1. Reshaping using pivot method
In the previous video, we learned what reshaping a DataFrame means.
Now, we'll start learning how to reshape DataFrames using the pivot method.
2. From long to wide
The long format is usually the most suitable to store a clean dataset.
However, we could want to demonstrate the relationship between columns, or do time series operations with the variables, or any operation that requires columns to be the unique variable.
These are situations where we need another format.
3. From long to wide
So, we need a way to convert a dataset from long format, like the one you see in the slide
4. Pivot method
to a format where we can discover patterns.
The pivot method allows us to reshape the data from a long to a wide format.
5. Pivot method
It takes three arguments: index, columns, and values.
Let's see how they work.
6. Pivot method
The index argument takes the name of the column we want to have as an index in the new pivoted DataFrame. In our case, we want the column Year to be our new index.
7. Pivot method
The columns argument takes the name of the column we want to have as each column in the new DataFrame. In our case, this is the column Name.
8. Pivot method
Finally, the values argument takes the name of the column which values we want to populate the new pivoted DataFrame.
In our case, we want the weight column. So the pivot method will transfer each weight value from the original DataFrame to the new DataFrame, where its row and column match the year and name of the original DataFrame.
9. Pivot method
If the method can not find a row and columns matching the original DataFrame, it will set that cell value as a missing value.
10. Pivoting a dataset
As an example, we'll have the following long DataFrame with data about FIFA players' weight and height in metric and imperial systems.
11. Pivoting a dataset
if we apply the pivot method, setting the index argument to the column name,
12. Pivoting a dataset
the columns argument to the column variable,
13. Pivoting a dataset
and the values argument to the metric system column, we obtain the following pivoted DataFrame.
Height and weight are now the columns and the player name is the index of the DataFrame.
14. Pivoting multiple columns
We could also pass a list of two values to the pivot method.
In this case, the resulting DataFrame have a hierarchical column index with both column names as we see in the example.
15. Pivoting multiple columns
What if we want to extend the pivot method to all the column values in the DataFrame instead of just one or two.
We can do this easily is by omitting the values argument.

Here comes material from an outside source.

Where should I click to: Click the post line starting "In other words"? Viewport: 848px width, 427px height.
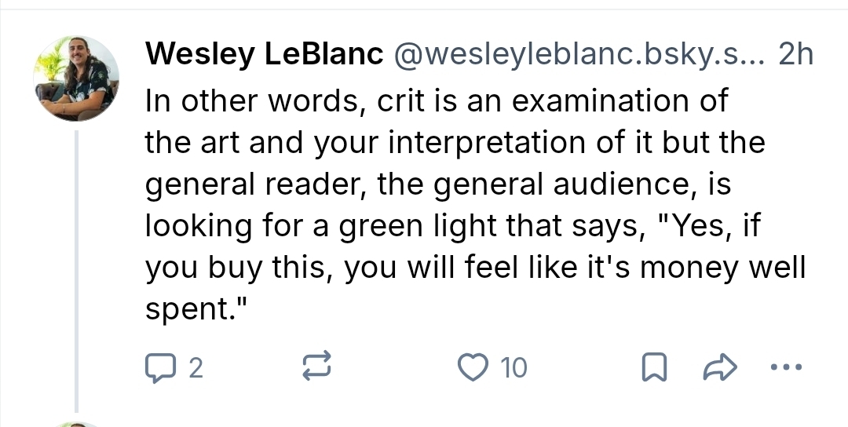click(437, 101)
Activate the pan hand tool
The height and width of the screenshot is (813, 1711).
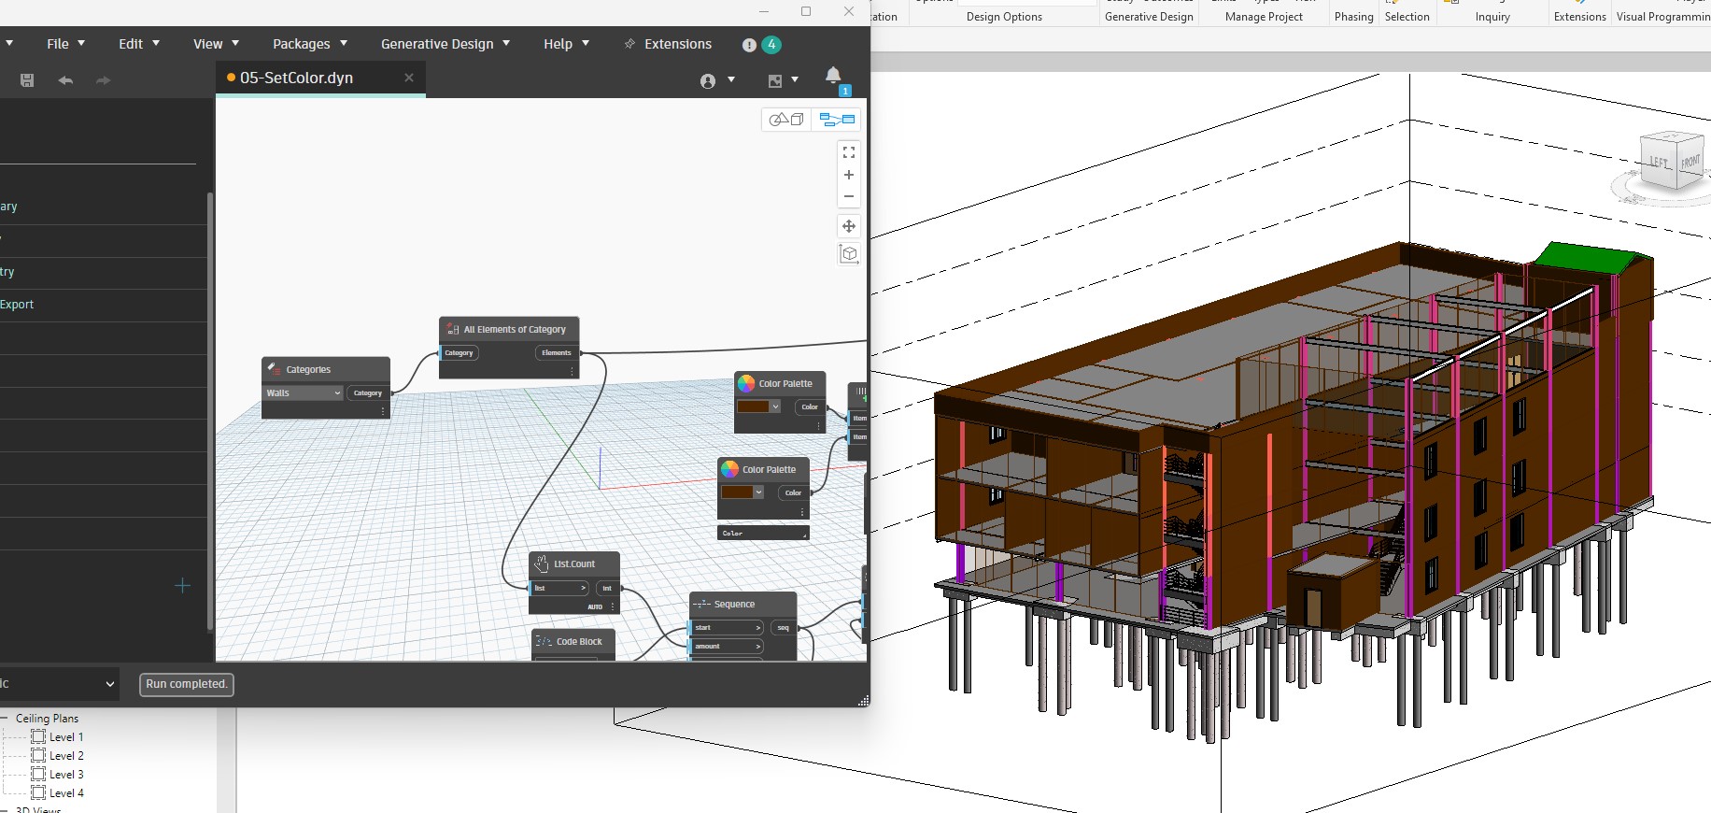[848, 226]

16. Pivoting multiple columns
So we'll apply the pivot method to the previous fifa DataFrame, omitting the values parameter.
We see in the code that we obtain the same result as before. The new DataFrame has the metric and imperial system values. Also, it has a hierarchical column index to distinguish both cases.
17. Duplicate entries error
Passing only index and columns arguments to the pivot method will work in most of the cases.
But let's see the following example.
18. Duplicate entries error
Pay attention to the third and fifth row. The values for name and variable are the same. But the value for imperial system is different.
19. Duplicate entries error
We apply pivot method passing only index and columns. Because it doesn't know which of the two values should be the corresponding value, pandas will raise an error.
We can choose to delete one of the rows, for example, the fifth row. We can use the drop() method passing the index and setting axis to zero. We now get a pivoted DataFrame because no repeated value is found.
20. Let's practice!
And now, let's put the pivot method in action.